With the lead cut in two and a fresh sheet of ice, YHH looked for Jefferson to get back in the game to start the third. Enter the second non-traditional goal of the day for the Lakers. Jack Patton took a pass from a streaking Jutting and fired the puck at Redepenning. Redepenning appeared to have made a save and a face-off looked to be set up to his right. But after further review, the puck beat the Jaguar Goalie and the lead was 3-1 with 12 minutes to play.
Neither team would score to finish the game, but there was plenty of excitement down the stretch. The Lakers, up 3-1 were called for two late penalties one with 1:20 and another with :43 to go. A flurry of chances but no concrete opportunities. Much credit to the strong Laker defense and Kujawski slammed the door on the anemic Jaguar attack on Saturday.

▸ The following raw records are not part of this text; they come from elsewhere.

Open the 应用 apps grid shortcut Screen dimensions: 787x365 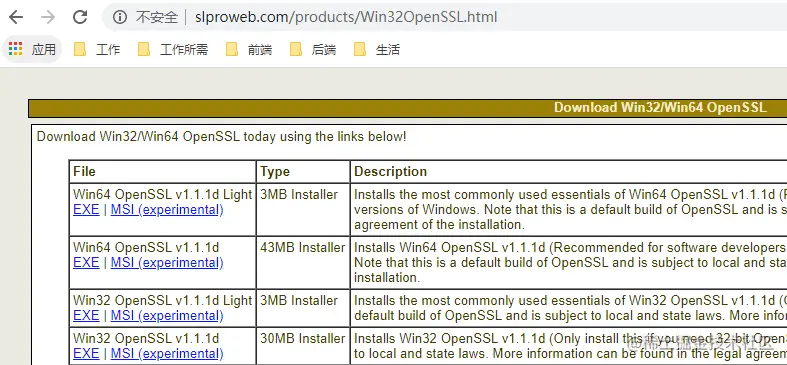[32, 49]
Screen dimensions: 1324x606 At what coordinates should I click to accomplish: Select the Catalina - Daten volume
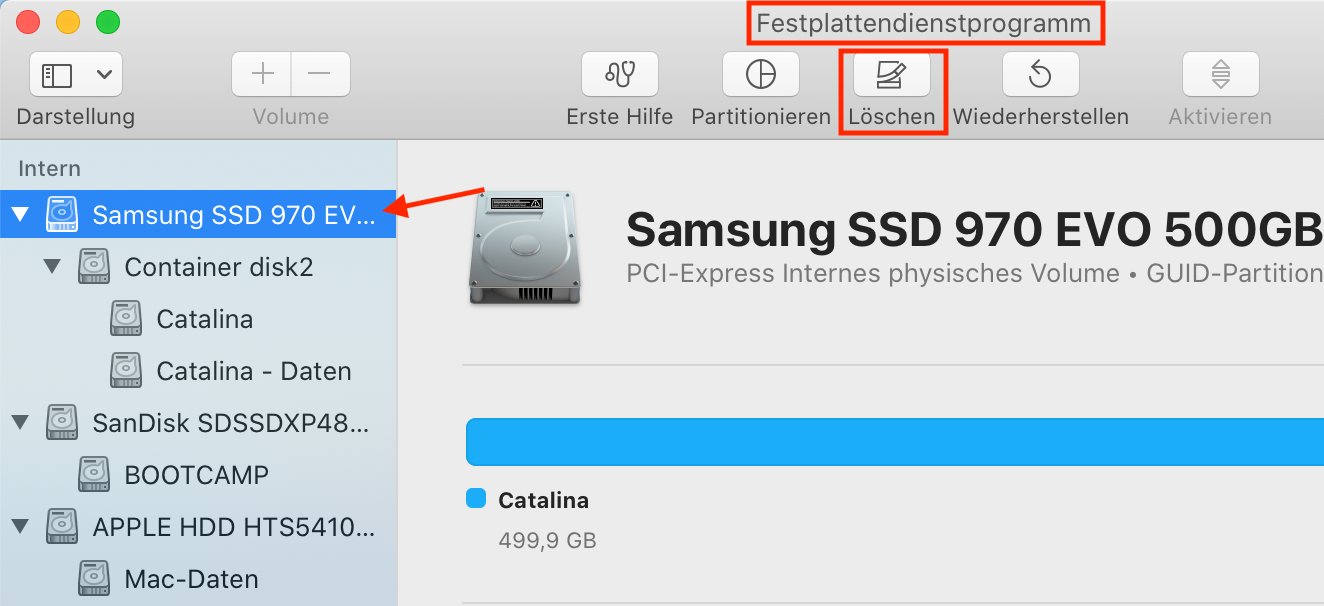click(x=253, y=371)
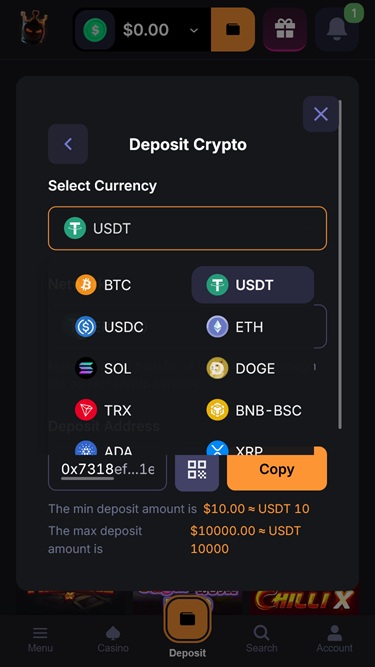
Task: Open the USDT Select Currency combo box
Action: click(188, 228)
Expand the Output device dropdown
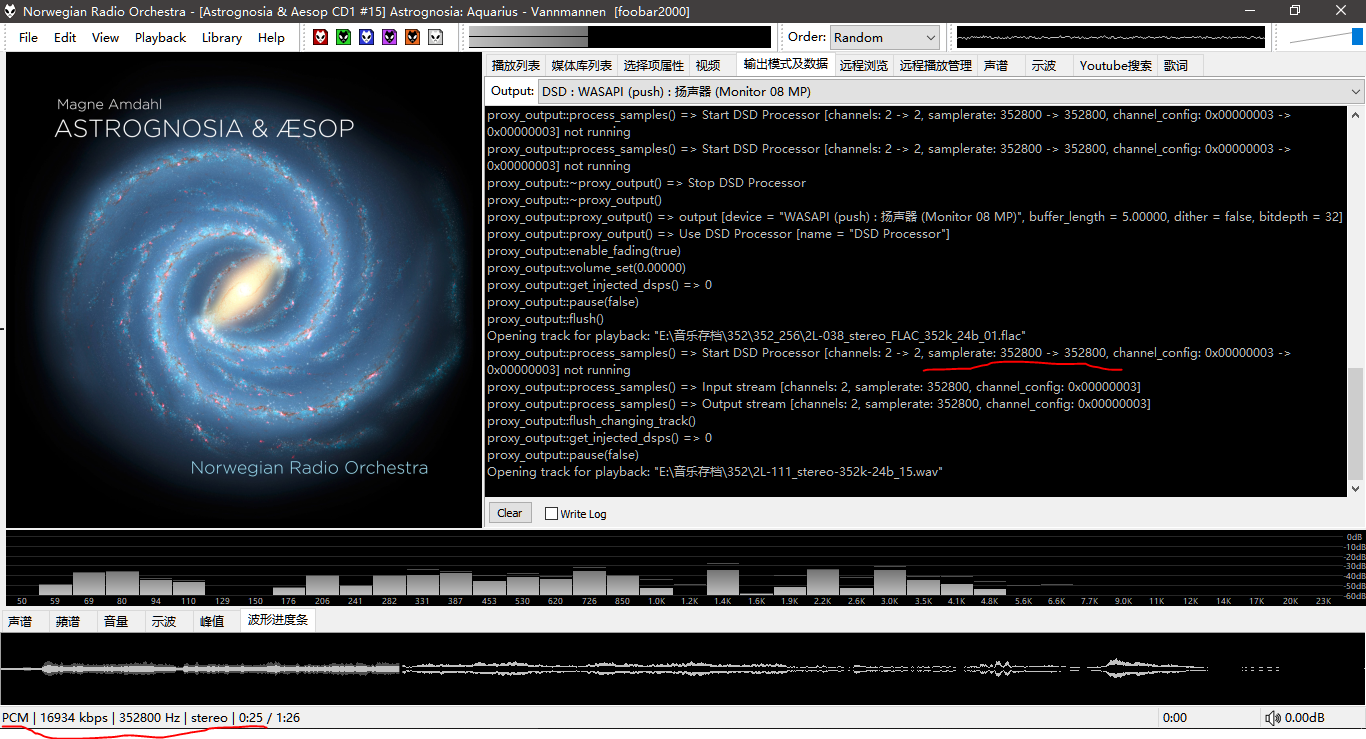Viewport: 1366px width, 739px height. (950, 91)
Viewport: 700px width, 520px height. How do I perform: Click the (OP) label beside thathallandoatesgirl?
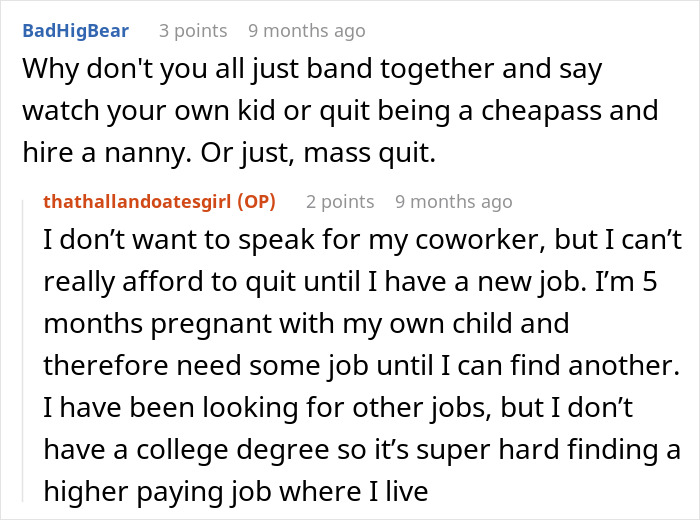tap(256, 201)
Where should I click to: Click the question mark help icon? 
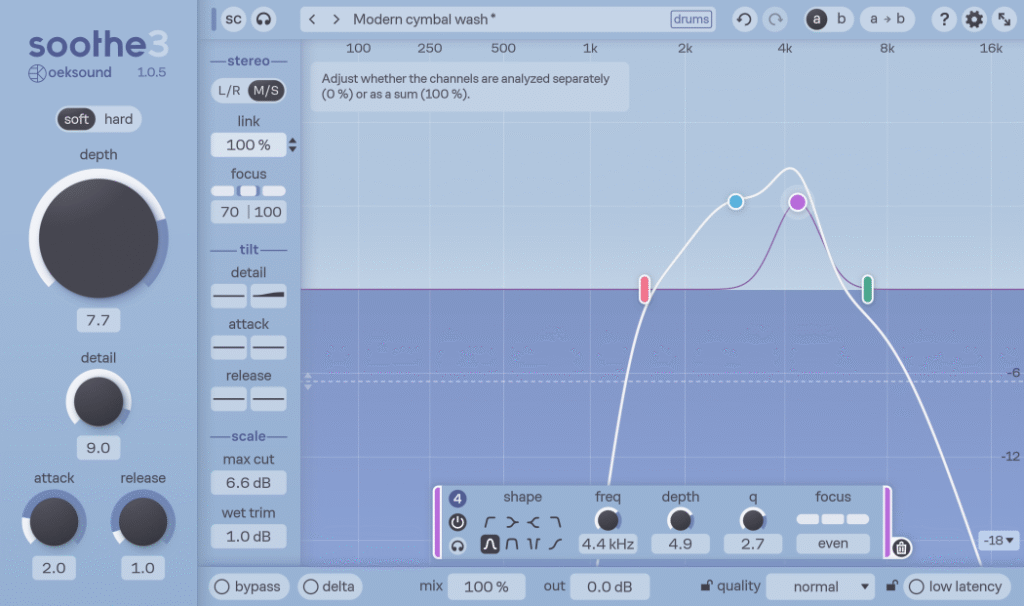(944, 20)
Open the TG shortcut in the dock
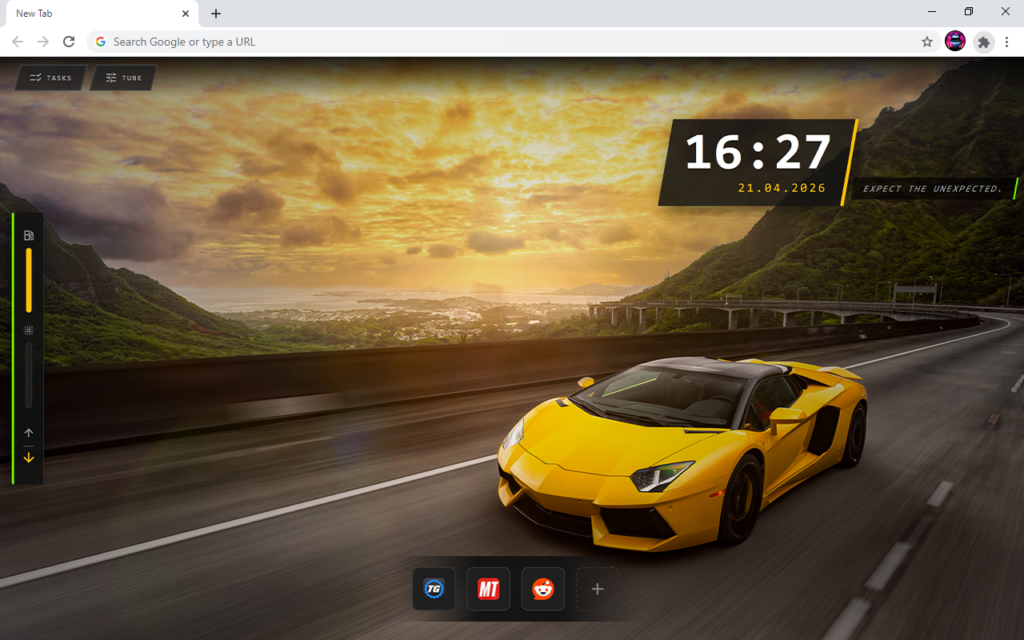Image resolution: width=1024 pixels, height=640 pixels. [x=434, y=589]
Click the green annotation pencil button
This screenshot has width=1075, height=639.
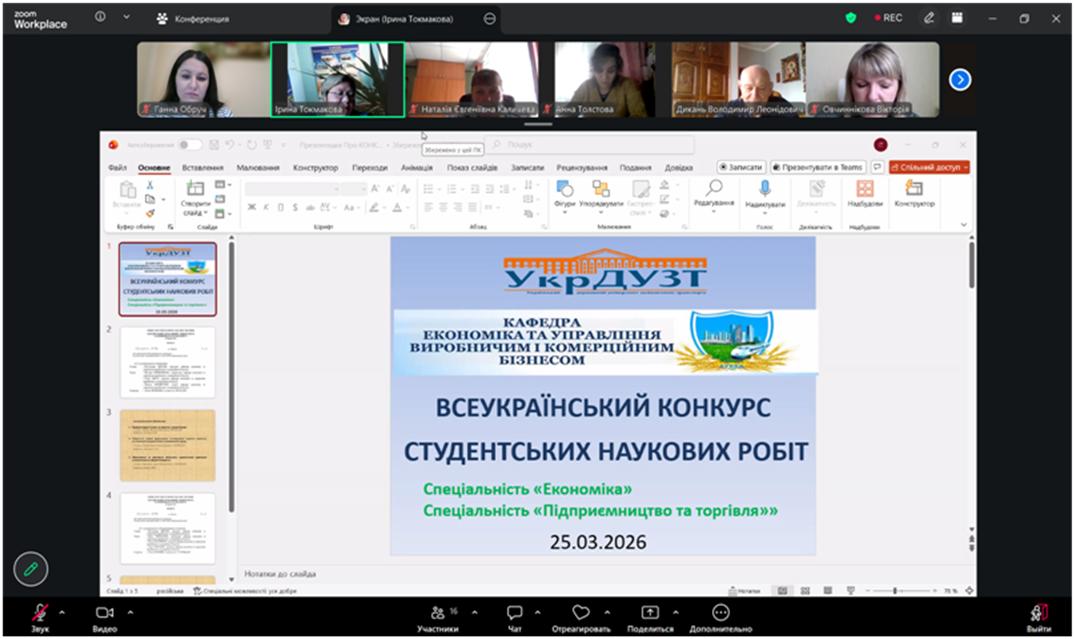(x=31, y=568)
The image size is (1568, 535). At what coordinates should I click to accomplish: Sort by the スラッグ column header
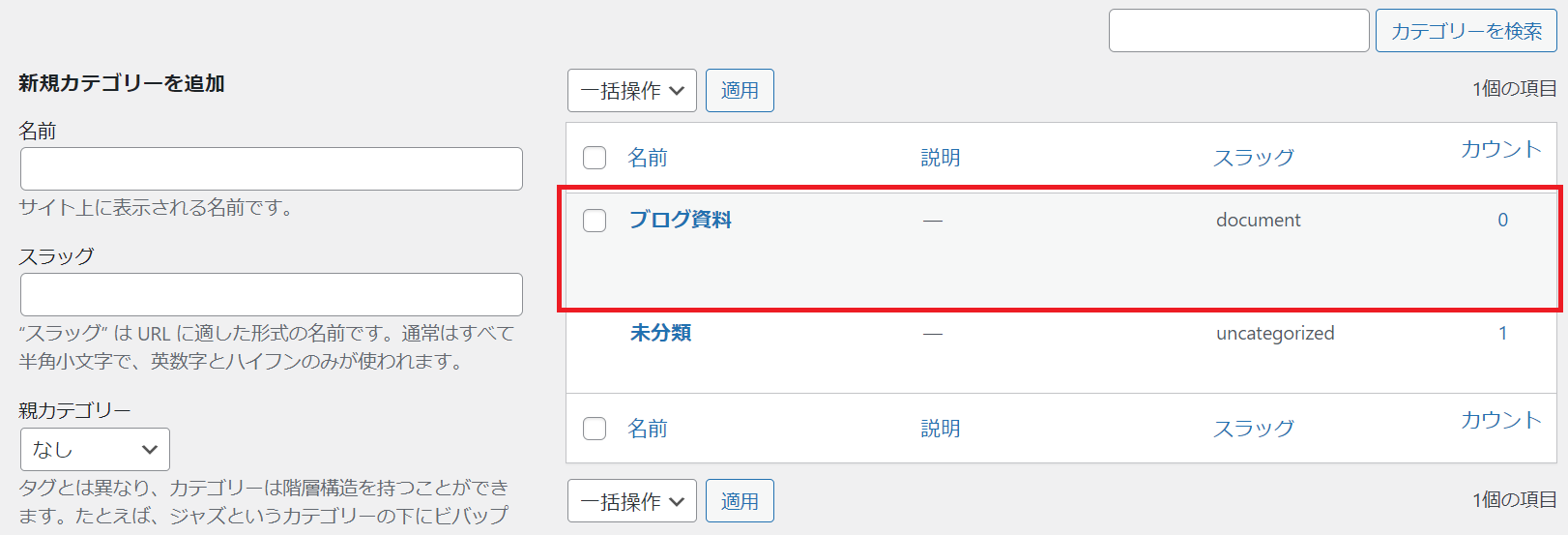point(1254,158)

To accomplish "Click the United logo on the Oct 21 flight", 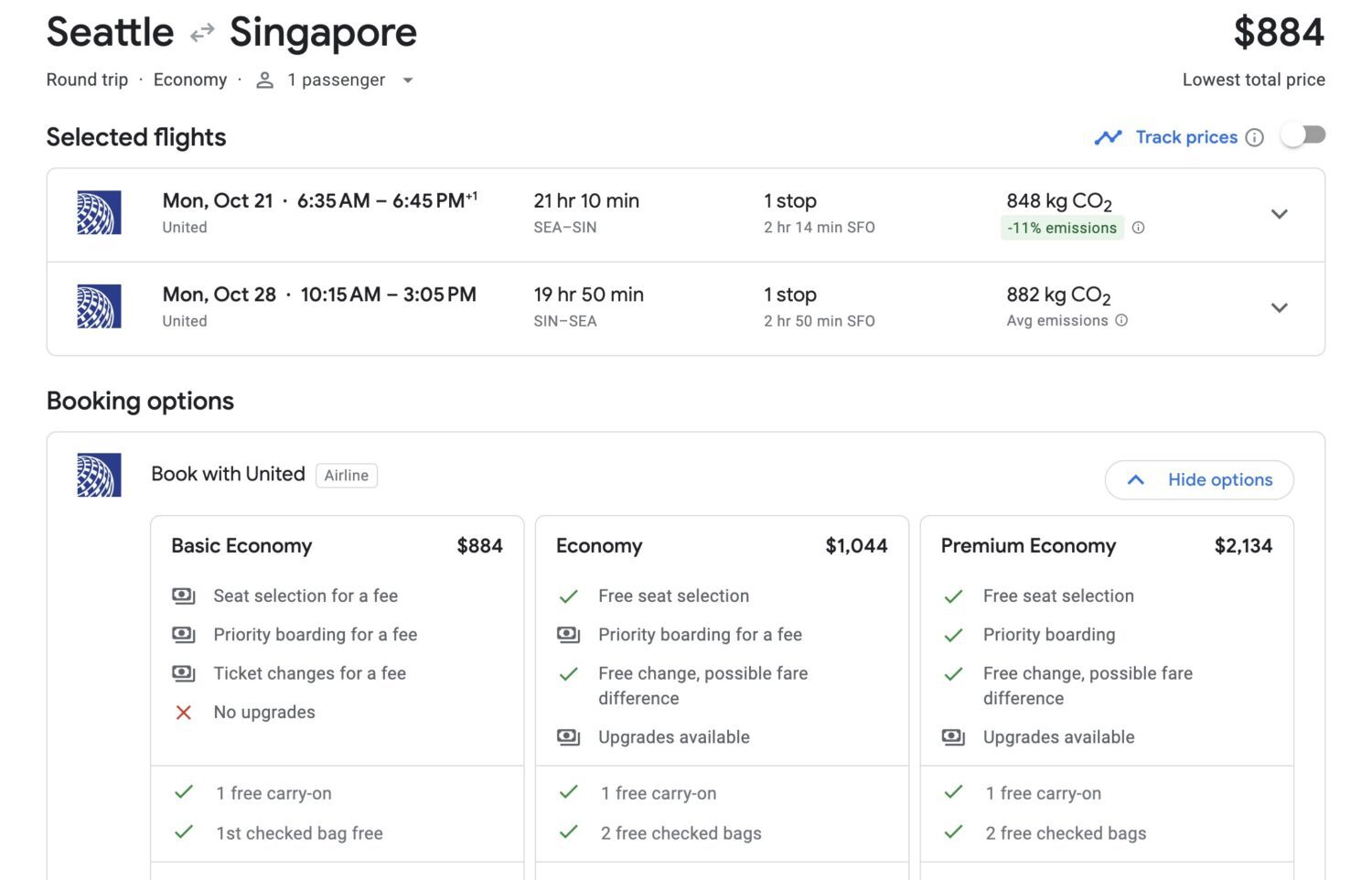I will pyautogui.click(x=99, y=212).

Players to Watch: Prior Lake's Jack Kennedy was great on Saturday, He controlled the play on both ends of the rink. He did find the scoresheet which is important, but more important was his play in his own zone. Jefferson has a nice cast of players, which will make them a contender come March. Nick Lindquist, son of Jaguar Varsity Head Coach Jeff, played with a lot of passion and seemed to really give the Lakers trouble when he was on the ice.